Systems biology-based analysis implicates a novel role for vitamin D metabolism in the pathogenesis of age-related macular degeneration
1 Ocular Molecular Genetics Institute, Harvard Medical School, Massachusetts Eye and Ear, Boston, MA, USA
2 Department of Ophthalmology and Visual Sciences, University of Utah, Salt Lake City, UT, USA
3 Departments of Medicine (Section of Biomedical Genetics), Ophthalmology and Biostatistics, Boston University Schools of Medicine and Public Health, Boston, MA, USA
4 Department of Ophthalmology, University of Thessaly School of Medicine, Larissa, Greece
5 Center for the Study of Macular Degeneration, Neuroscience Research Institute, University of California, Santa Barbara, CA, USA
6 Department of Genetics, Cell Biology and Anatomy, University of Nebraska Medical Center, Omaha, NE, USA
7 Centre for Vision and Vascular Science, Queen's University, Belfast, UK
8 Pediatric Nutritional Sciences, Medical University of South Carolina, Charleston, SC, USA
9 Department of Molecular and Human Genetics, Baylor College of Medicine, Houston, TX, USA
10 Retina Service, Harvard Medical School, Massachusetts Eye and Ear, Boston, MA, USA
11 Departments of Medicine (Section of Biomedical Genetics), Ophthalmology and Biostatistics, Neurology, Epidemiology, Boston University Schools of Medicine and Public Health, Boston, MA, USA
12 Division of Preventive Medicine, Brigham and Women's Hospital and the Department of Ophthalmology, Harvard Medical School, Boston, MA, USA
Human Genomics 2011, 5:538-568 doi:10.1186/1479-7364-5-6-538Published: 1 October 2011
Vitamin D has been shown to have anti-angiogenic properties and to play a protective role in several types of cancer, including breast, prostate and cutaneous melanoma. Similarly, vitamin D levels have been shown to be protective for risk of a number of conditions, including cardiovascular disease and chronic kidney disease, as well as numerous autoimmune disorders such as multiple sclerosis, inflammatory bowel diseases and type 1 diabetes mellitus. A study performed by Parekh et al. was the first to suggest a role for vitamin D in age-related macular degeneration (AMD) and showed a correlation between reduced serum vitamin D levels and risk for early AMD. Based on this study and the protective role of vitamin D in diseases with similar pathophysiology to AMD, we examined the role of vitamin D in a family-based cohort of 481 sibling pairs. Using extremely phenotypically discordant sibling pairs, initially we evaluated the association of neovascular AMD and vitamin D/sunlight-related epidemiological factors. After controlling for established AMD risk factors, including polymorphisms of the genes encoding complement factor H (CFH) and age-related maculopathy susceptibility 2/HtrA serine peptidase (ARMS2/HTRA1), and smoking history, we found that ultraviolet irradiance was protective for the development of neovascular AMD (p = 0.001). Although evaluation of serum vitamin D levels (25-hydroxyvitamin D [25(OH)D]) was higher in unaffected individuals than in their affected siblings, this finding did not reach statistical significance.
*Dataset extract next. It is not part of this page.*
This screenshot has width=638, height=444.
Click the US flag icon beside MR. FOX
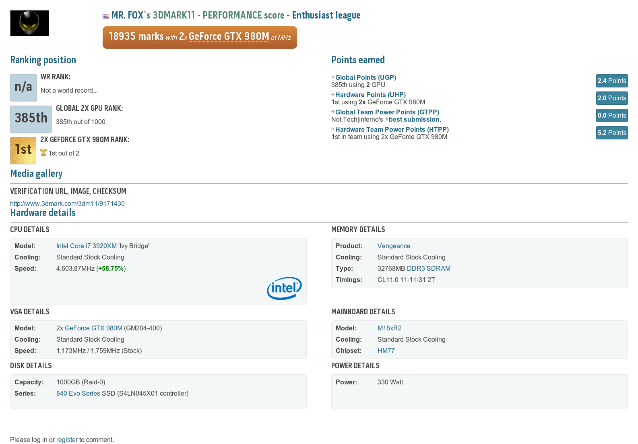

Based on the relationship between ultraviolet irradiance and vitamin D production, we employed a candidate gene approach for evaluating common variation in key vitamin D pathway genes (the genes encoding the vitamin D receptor [VDR]; cytochrome P450, family 27, subfamily B, polypeptide 1 [CYP27B1]; cytochrome P450, family 24, subfamily A, polypeptide 1 [CYP24A1]; and CYP27A1) in this same family-based cohort. Initial findings were then validated and replicated in the extended family cohort, an unrelated case-control cohort from central Greece and a prospective nested case-control population from the Nurse's Health Study and Health Professionals Follow-Up Studies, which included patients with all subtypes of AMD for a total of 2,528 individuals. Single point variants in CYP24A1 (the gene encoding the catabolising enzyme of the vitamin D pathway) were demonstrated to influence AMD risk after controlling for smoking history, sex and age in all populations, both separately and, more importantly, in a meta-analysis. This is the first report demonstrating a genetic association between vitamin D metabolism and AMD risk. These findings were also supplemented with expression data from human donor eyes and human retinal cell lines. These data not only extend previous biological studies in the AMD field, but further emphasise common antecedents between several disorders with an inflammatory/immunogenic component such as cardiovascular disease, cancer and AMD.